WHY IS SLEEP SO IMPORTANT?
Think of your body like your beloved smartphone (are you reading this on it right now?). Throughout the course of the day you use multiple apps and crunch through tons of data. Consequently, the battery depletes. Just like us, we have multiple daily tasks to accomplish and they leave us feeling tired. But we’d get through our to do list a lot faster and more effectively if we began the day on 100% charge, meaning we’d sustain a higher level of performance for longer.
Performance is generally categorized as how well we do something physical however sleep is the savior for mental performance too. Right now while you’re sitting at home on lockdown we imagine you’re not all that worried about how fast you can run but you might be concerned about how long you can focus from your makeshift desk. When we get good quality sleep, we’re better decision makers, the frontal lobe of our brain is functioning better, we’re sharper and we’re at our best cognitively. It sounds pretty good to us.
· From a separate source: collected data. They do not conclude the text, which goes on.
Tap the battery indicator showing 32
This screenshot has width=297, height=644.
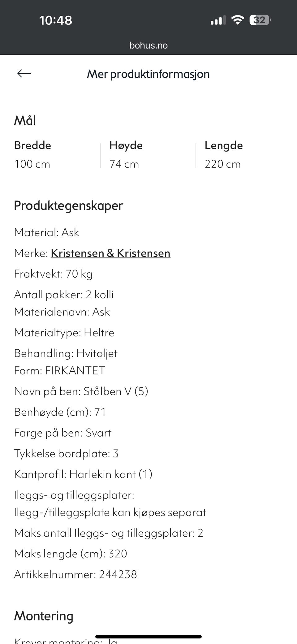click(259, 20)
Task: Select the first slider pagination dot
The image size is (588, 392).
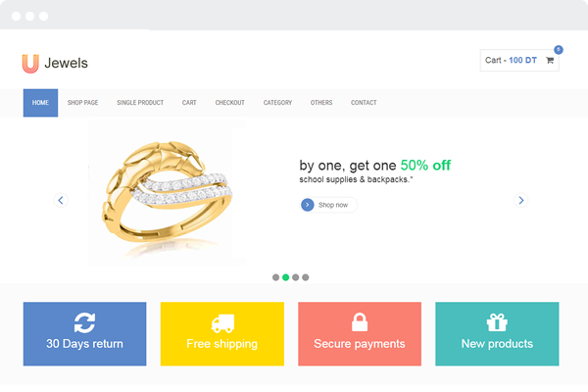Action: [275, 277]
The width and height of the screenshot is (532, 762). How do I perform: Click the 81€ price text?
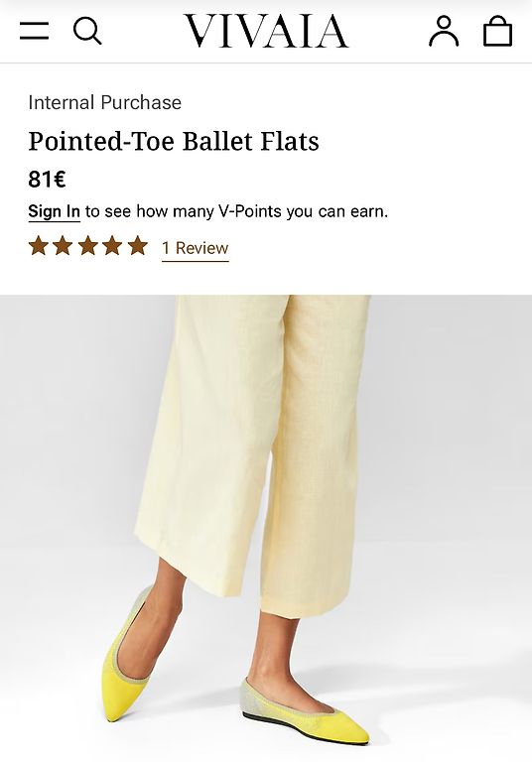point(47,180)
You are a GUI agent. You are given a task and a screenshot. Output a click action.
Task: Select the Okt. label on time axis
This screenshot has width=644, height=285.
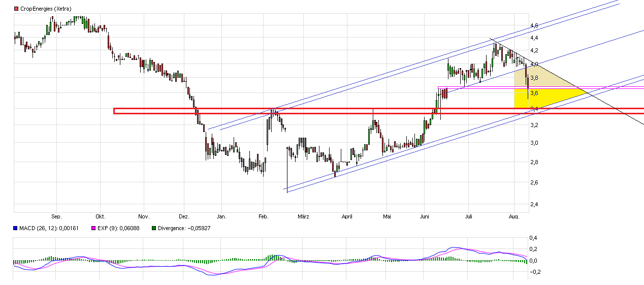point(100,217)
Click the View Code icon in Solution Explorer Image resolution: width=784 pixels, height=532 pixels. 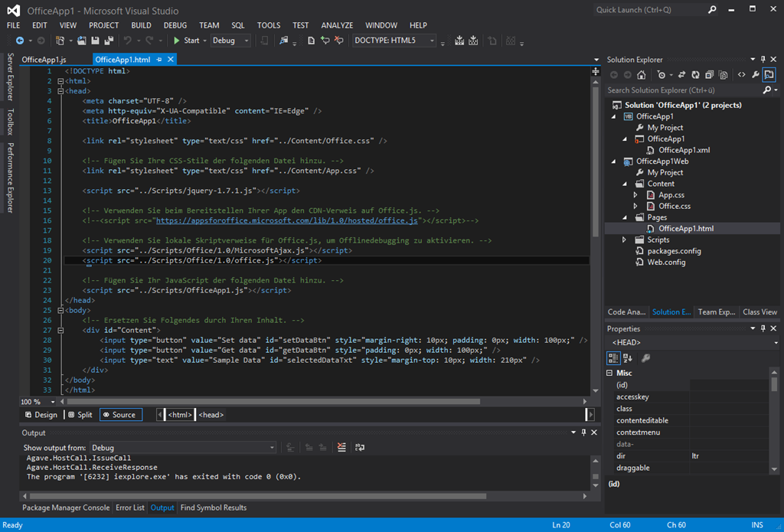click(x=741, y=75)
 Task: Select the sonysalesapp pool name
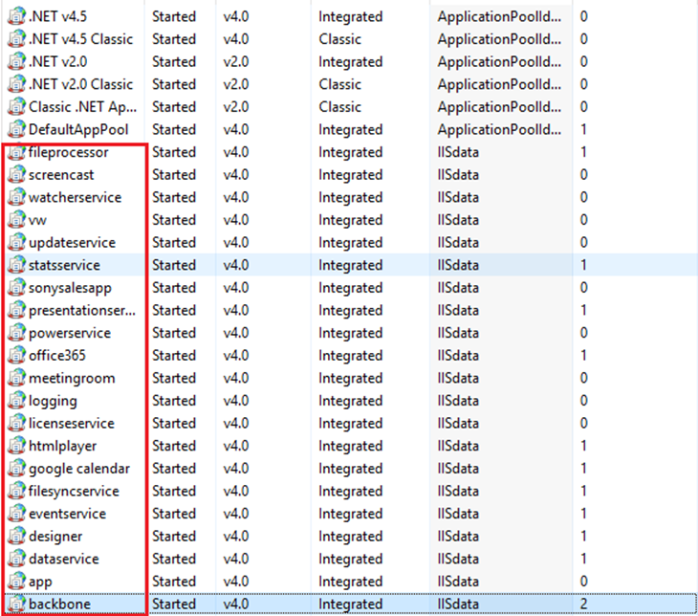tap(70, 288)
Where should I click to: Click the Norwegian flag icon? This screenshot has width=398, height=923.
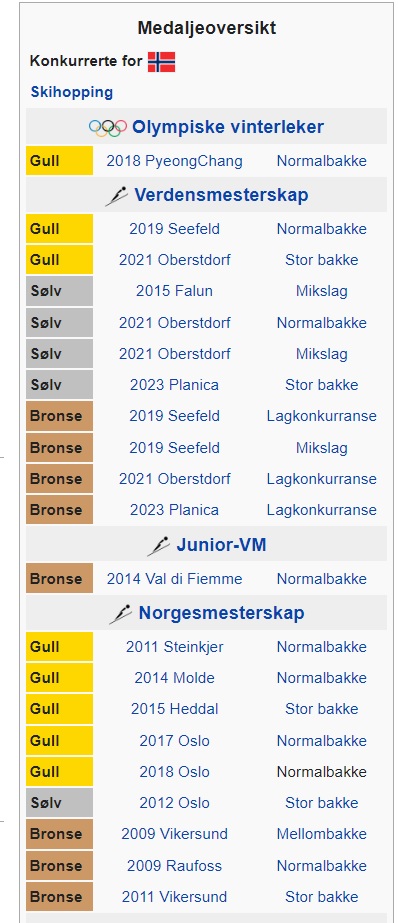click(161, 62)
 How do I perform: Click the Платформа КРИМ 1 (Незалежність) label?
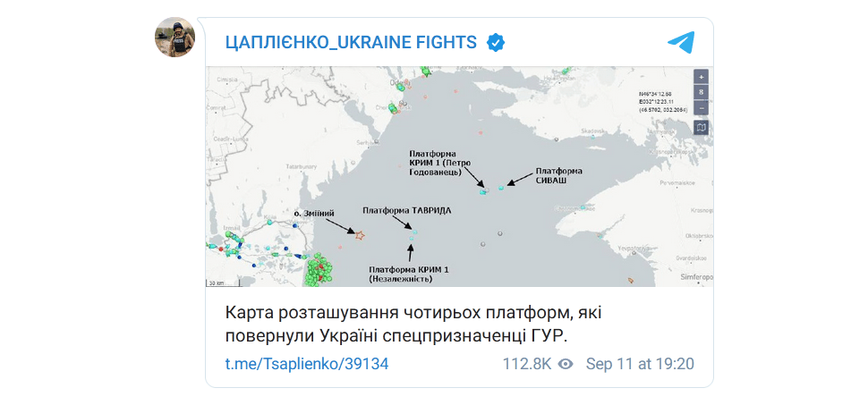(408, 274)

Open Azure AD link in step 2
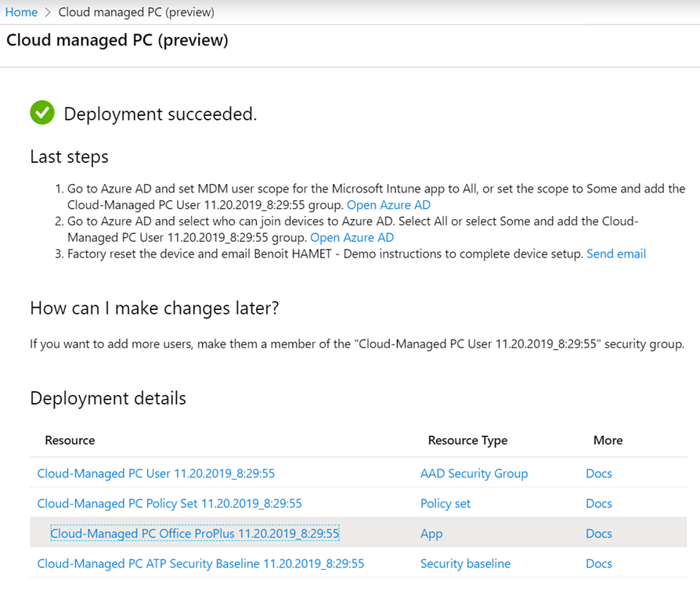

Whether we want to get into better shape or perform more effectively in everyday life, it’s simple: poor sleep holds us back, quality sleep helps us excel.
HOW TO SLEEP BETTER
Worrying about not sleeping can be a really easy to interrupt your sleep (go figure!) and no one can blame you for struggling to shut your eyes as we’re living through an unprecedented time. However there are some really simple steps to help you get better quality sleep even now.
EXERCISE EVERY DAY
Oddly enough, just 30 minutes of daily exercise can have an enormous effect on sleep. According to a study from the sleep foundation, “a single exercise session found that a bout of moderate-intensity aerobic exercise (e.g., walking) reduced the time it took to fall asleep and increased the length of sleep of people with chronic insomnia compared to a night in which they did not exercise.” Bonus if that exercise includes fresh air too.
GO TO BED EARLIER
Lame right? After a childhood of enforced bedtimes, it can be tempting even as a full-grown adult to push the boundaries and stay up late watching TV. But going to bed just 30 or 40 minutes earlier can seriously improve your sleep, for example, someone who usually got seven hours of sleep per night could increase that by 10% just by going to bed 40 minutes earlier. It might not sound like a lot but your body and mind will thank you for prioritizing rest.
DIGITAL DOWNTIME
We know, we really are the fun police. We also know that the amount of time we’re all spending on our phones or looking at screens, in general, is skyrocketing while we’re being asked to stay at home. It might feel comforting to scroll through IG before you fall asleep but it’s impacting the quality of your snooze time and keeping you awake for longer. Try to avoid screens for 90 minutes before you go to bed and instead focus on relaxing; have a bath, read a book and fully unwind.